Başbakan ın son günlerde sağlam şekilde chp ye yüklendiği malum konu hakkında birkaç cümle söylemek istiyorum; chp nin tek parti döneminde yıktırdığı, sattığı ya da kiraya verdiği camiler konusunda aslında herkesin bildiği ama söylemeye korktuğu ülkenin başbakanının ve cumhurbaşkanının dahi bu mayınlı tarlaya asla giriş yapamadığı o hazin gerçeğe değinmek istiyorum.
O gerçek; Atatürk ve chp, devrimlerini dine karşı gerçekleştirmiştir. Bugün başbakan ın söylem ve demeçlerinin arkasındaki başat güç bu konudan beslenmektedir.
Konuya müslüman kimliğimizle yaklaştığımızda taraf olacağımızdan daha nesnel bir bakış açısı aslında bu durumun normal olduğunu göstermektedir. Tarihi olayları zamanın ötesine veya berisine gitmeden kendi şeffaf duvarının içinde değerlendirirsek; II. Abdulhamit in dindar olması kadar Mustafa Kemal in de seküler bir şahsiyet olması kadar normal birşey yoktur.
Lozan'ın gizli ajandası
Mustafa Kemal in devrimi dine karşı gerçekleştirdiği gerçeği islam ın ve islama ait öğelerin vatanı geriye götürdüğü, muasır medeniyetler seviyesinden geri bıraktırdığı düşüncesinde gizlidir.

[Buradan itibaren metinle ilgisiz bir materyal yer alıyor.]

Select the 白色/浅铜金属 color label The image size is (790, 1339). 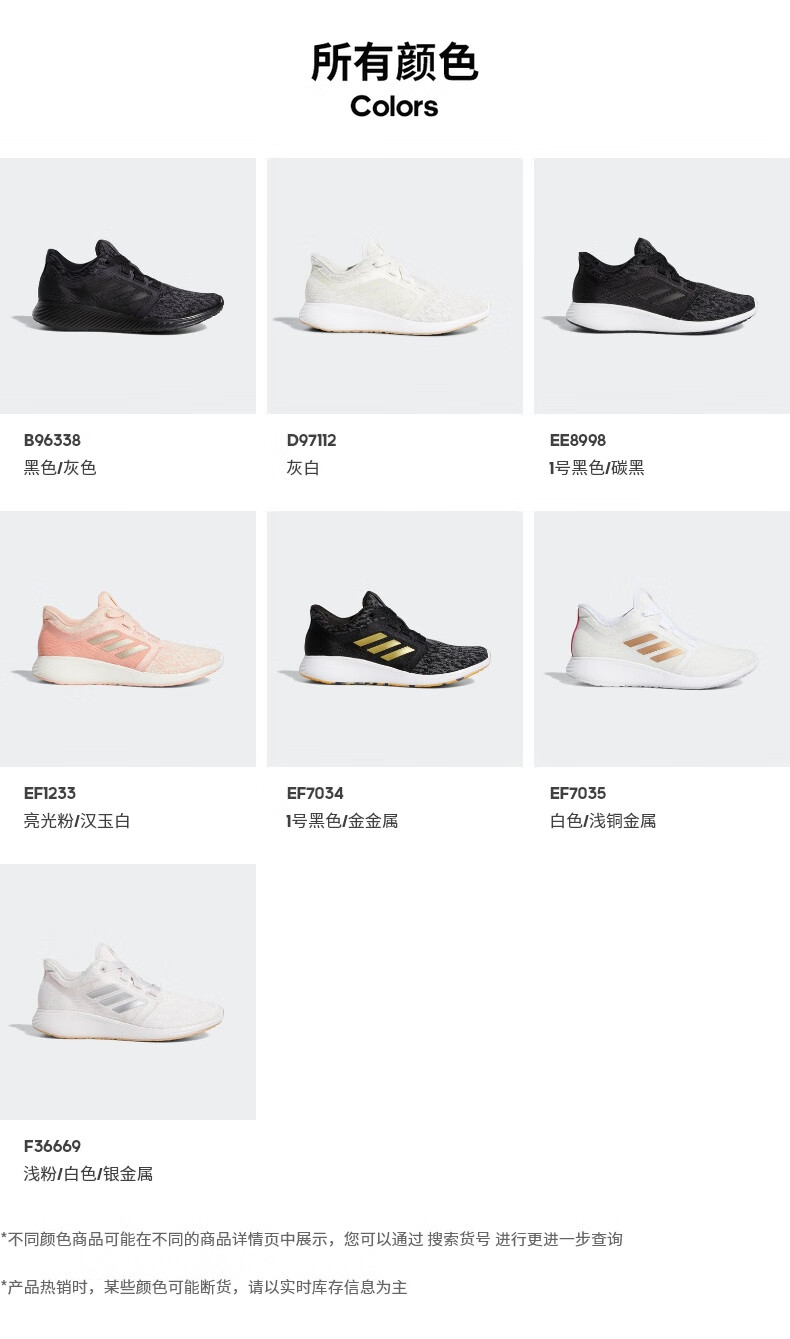(x=603, y=821)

Bu dönemde batı ile (özellikle ingiltere) çok sağlam ilişkiler kurulmuş ve bugün ayan beyan ortada olan hilafetin kaldırılması karşılığında ingiltere ve diğer batılı ülkeler 90. yılını kutlayacağımız cumhuriyetin kurulmasına şartlı olarak onay vermiştir.

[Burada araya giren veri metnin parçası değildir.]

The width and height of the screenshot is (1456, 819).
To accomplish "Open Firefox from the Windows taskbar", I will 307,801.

Kimimiz ''bağımsızlık adına bu tarz tavizler verilmesi normaldir'' şeklinde olaya yaklaşabilir. Ben sadece böyle bir gerçeğin varlığından ve hiç söz edilmemesinden bahsediyorum. Kurtuluş savaşı denilen ''bölgesel çatışmaların'' aslında ingiltere den destek alamayan Yunanistan Krallığı askerlerinin geri çekilme savaşı olduğu gerçeği bugün saygın tarihçiler tarafından kabul edilen ama herkesten gizlenen diğer bir konudur. ingiltere eğer Yunanistan Krallığı Ordusuna desteğine devam etseydi üzülerek söylüyorum ki Cumhuriyet in kurulması büyük bir hayalden öteye gidemeyecekti. Yine kimilerinin ingiltere yi tuşe ettiğimiz palavrasını ulusalcılık perdesiyle sunduğunu görmekteyim. Madem bu kadar güçlü bir haldeydik neden 1918-1923 yıllarında işgal halinde olan istanbul'dan ingiltere yi kovamadık? ingiltere istanbul dan 6 ekim 1923 te çıkmıştır, Cumhuriyet 29 ekim 1923 te kurulmuştur aradaki 23 günün önemine dikkatlerinizi çekmek isterim. Ne oldu da geri çekilmişlerdir burası muamma. Ayrıca milli mücadele nin fitilini ateşleyen Mustafa Kemal, pusulası bozuk bandırma vapuru ile boğazları büyük zırhlılarla tutulan istanbul dan samsun'a elini kolunu sallayarak gitmesi ortada bir savaşın değil bir müzakerenin olduğunu kanıtlar niteliktedir.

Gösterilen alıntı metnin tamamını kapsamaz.